WRITTEN PROBLEM
Summarize the finit condition discussion in two sentences.

── TEXT PROVIDED

Closed hongkongkiwi closed 1 year ago

hongkongkiwi commented 1 year ago

Is it possible to have a command to tell finit to recheck it's conditions?

It can be achieved with initctl reload, but that also sends the reload signal to all processes (which I don't want in this case).

I'm setting some conditions using the init method e.g. ln -s ../../reconf /run/finit/cond/dev/mydev/exist in an mdev script, however I find sometimes (and it seems to be a race condition because it doesn't always happen), finit seems unaware of these conditions that are set. It seems a bit random when this happens.

An initctl reload fixes the issue.

So I was hoping to get a command, for example initctl cond reload which simply just rechecks finit's conditions. I'll run this each time the mdev script is run to ensure that finit is aware of the conditions when they are set.

hongkongkiwi commented 1 year ago

I suppose this is the case because they are init conditions and normally they are not expected to be set at other points.

What about a better solution, rather than a reload is to add a flag to initctl cond set which allows any kind of conditions. For example:

initctl cond -i set 'dev/blah/exist'
initctl cond -i clear 'dev/blah/exist'

-i or --init means that it doesn't assume a usr condition and instead specifically allows setting "a/b/c" conditions. After a condition is set or cleared, it reloads the conditions internally.

Then we don't need to manually symlink and can instead use initctl cond -i set .... so that conditions are picked up immediately.

troglobit commented 1 year ago

The short answer is; no, custom conditions like yours can only be rechecked by initctl reload, but read on.

Long answer:

  1. the condition engine requires plugins today to act as interpreters. For instance the usr.so plugin has an inotify watcher for /run/finit/cond/usr/ (one level, not recursively) and has a semantic that's the closest to your use-case. As you probably know, I'm working on #185, which has taken a bit of time to get right (need to restart that job because I got stuck with a messy implementation). It will do what you want (support two levels, recursively).

────
── DATA LINES

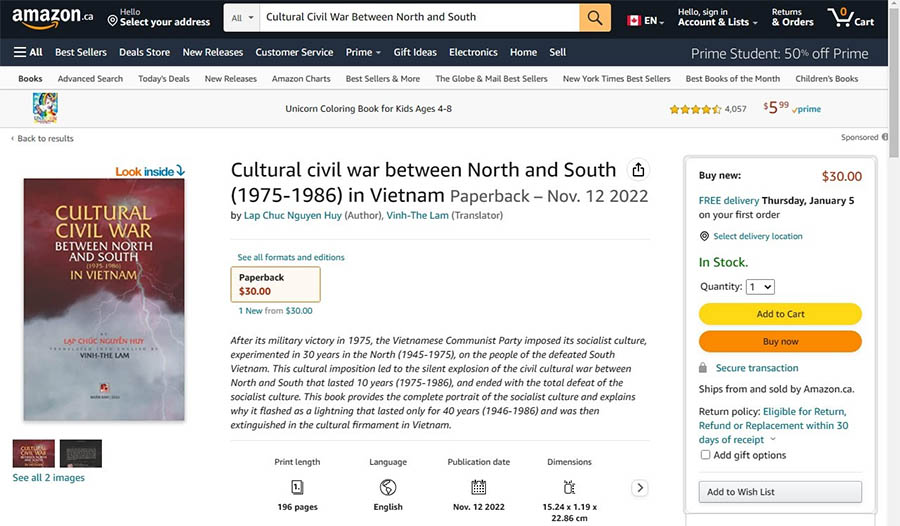Screen dimensions: 900x526
Task: Click the search magnifier button
Action: 595,18
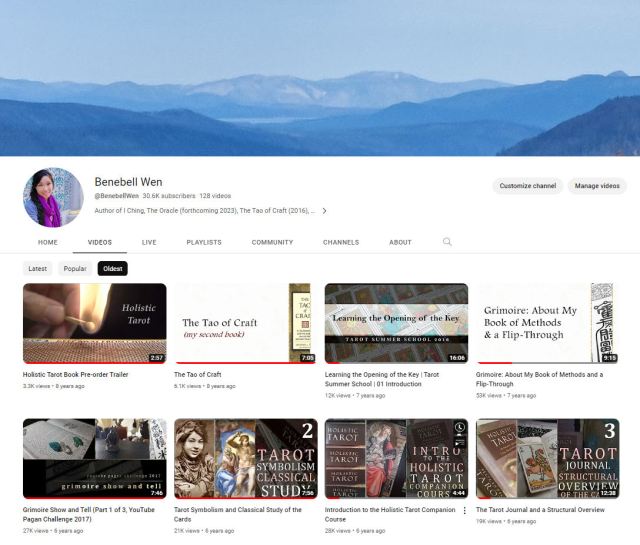
Task: Open the Tarot Journal Structural Overview thumbnail
Action: coord(547,458)

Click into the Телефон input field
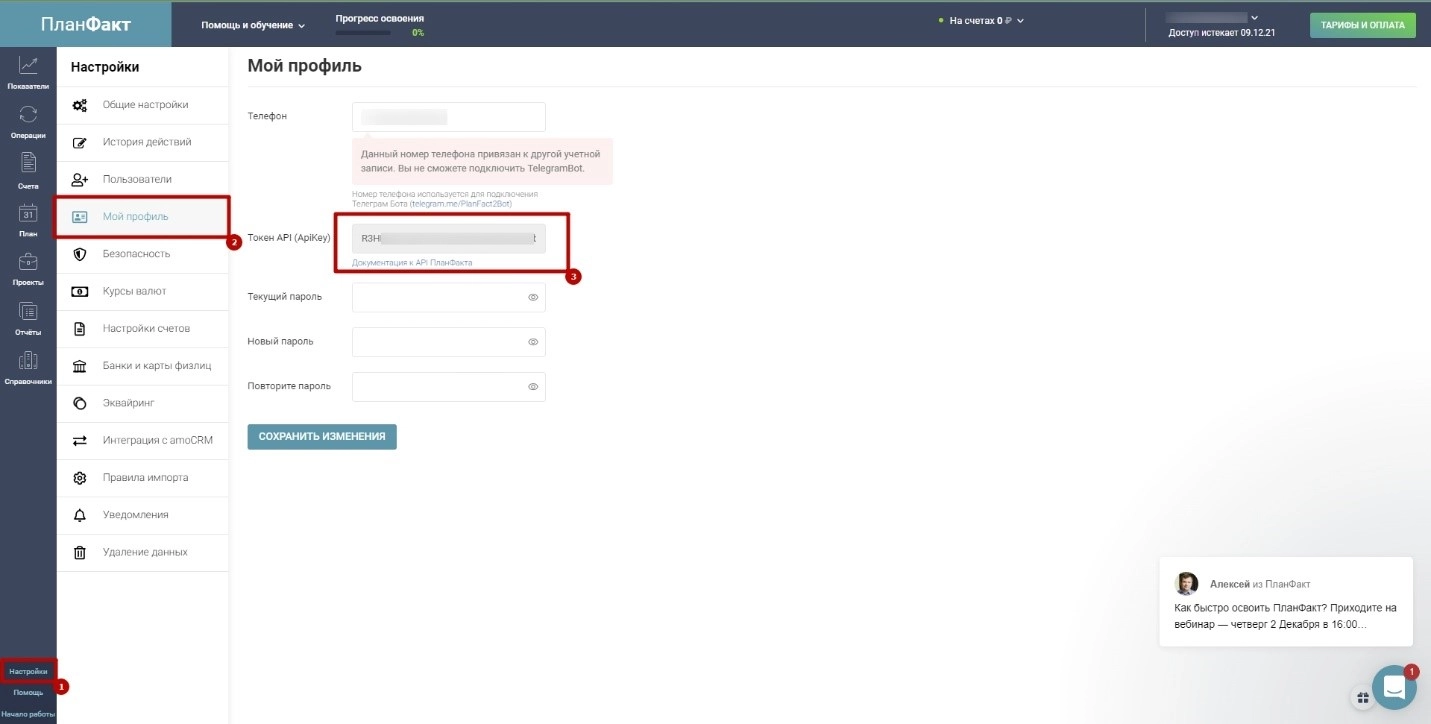[x=448, y=117]
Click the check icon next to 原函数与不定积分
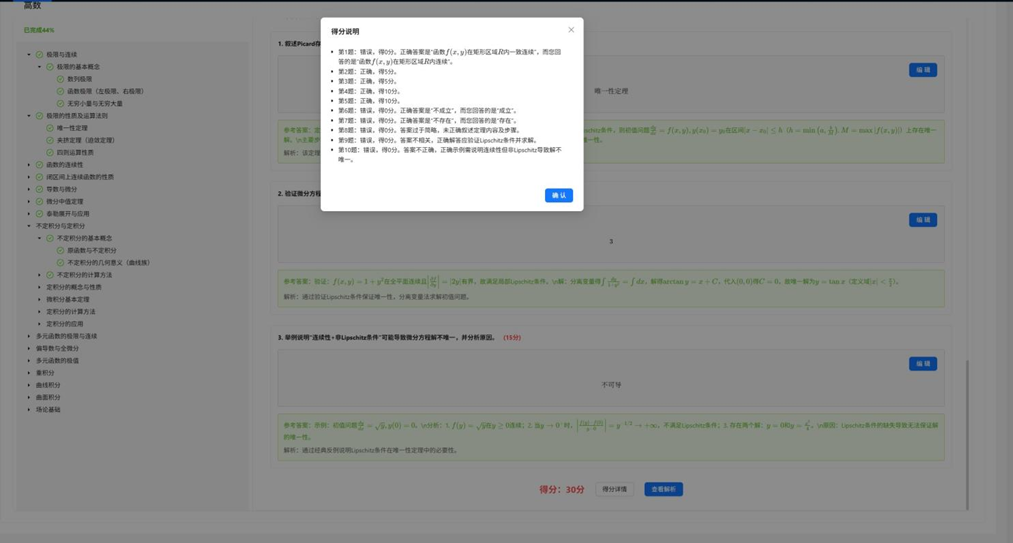The height and width of the screenshot is (543, 1013). pyautogui.click(x=60, y=251)
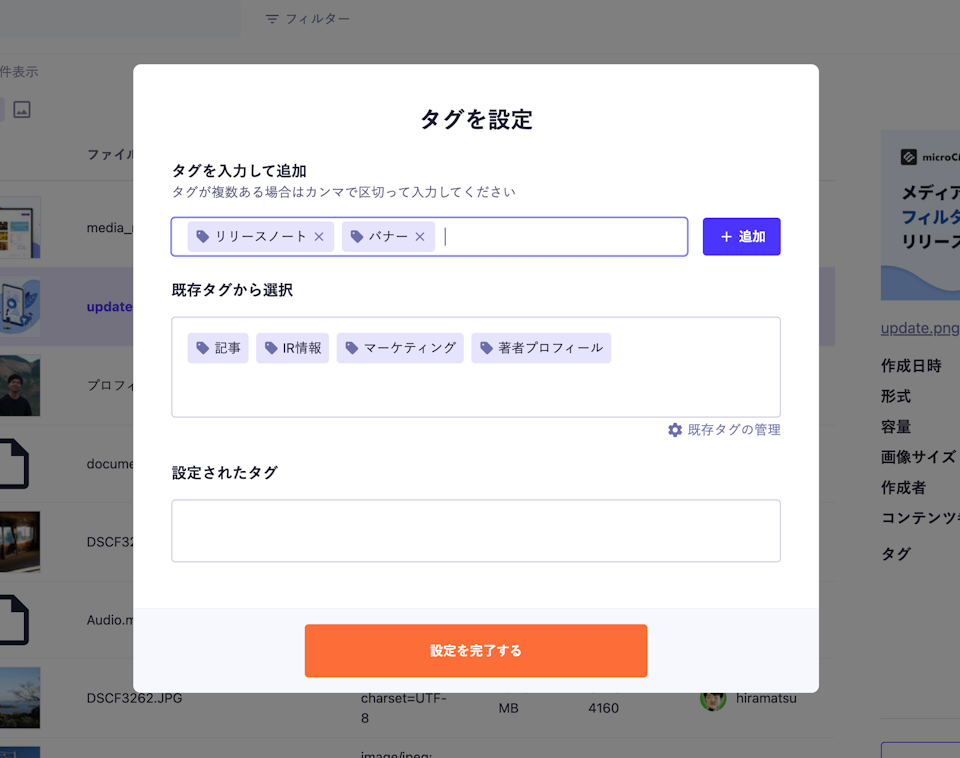Click the 設定されたタグ empty box
This screenshot has height=758, width=960.
tap(476, 531)
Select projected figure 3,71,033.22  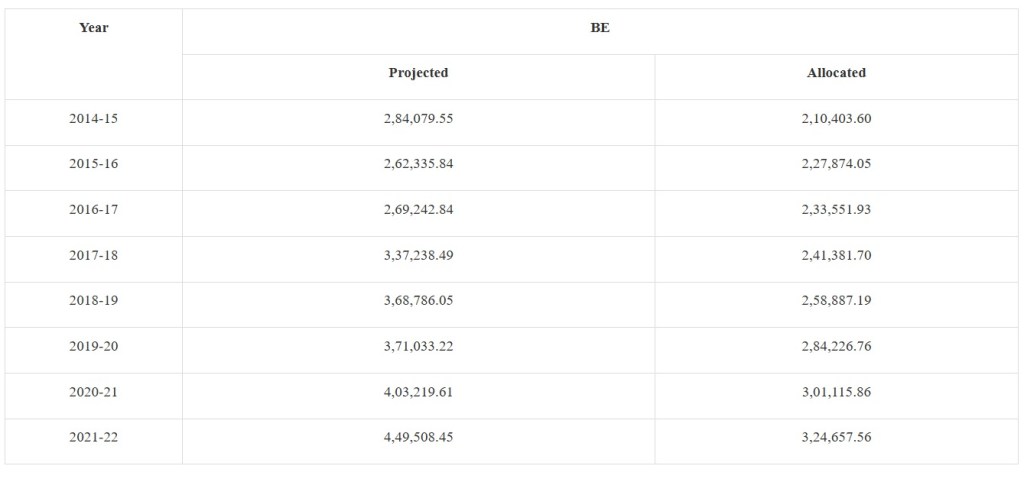coord(418,347)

────

EXERCISE RESPONSE
hongkongkiwi asks for a command that makes finit recheck its conditions without using initctl reload, which also sends the reload signal to all processes, because conditions set by symlink in an mdev script are sometimes not noticed. hongkongkiwi then proposes an -i flag for initctl cond set and clear that would reload the conditions internally; troglobit replies that such custom conditions can currently be rechecked only by initctl reload, but that the work on #185 will do what is wanted by supporting two levels recursively.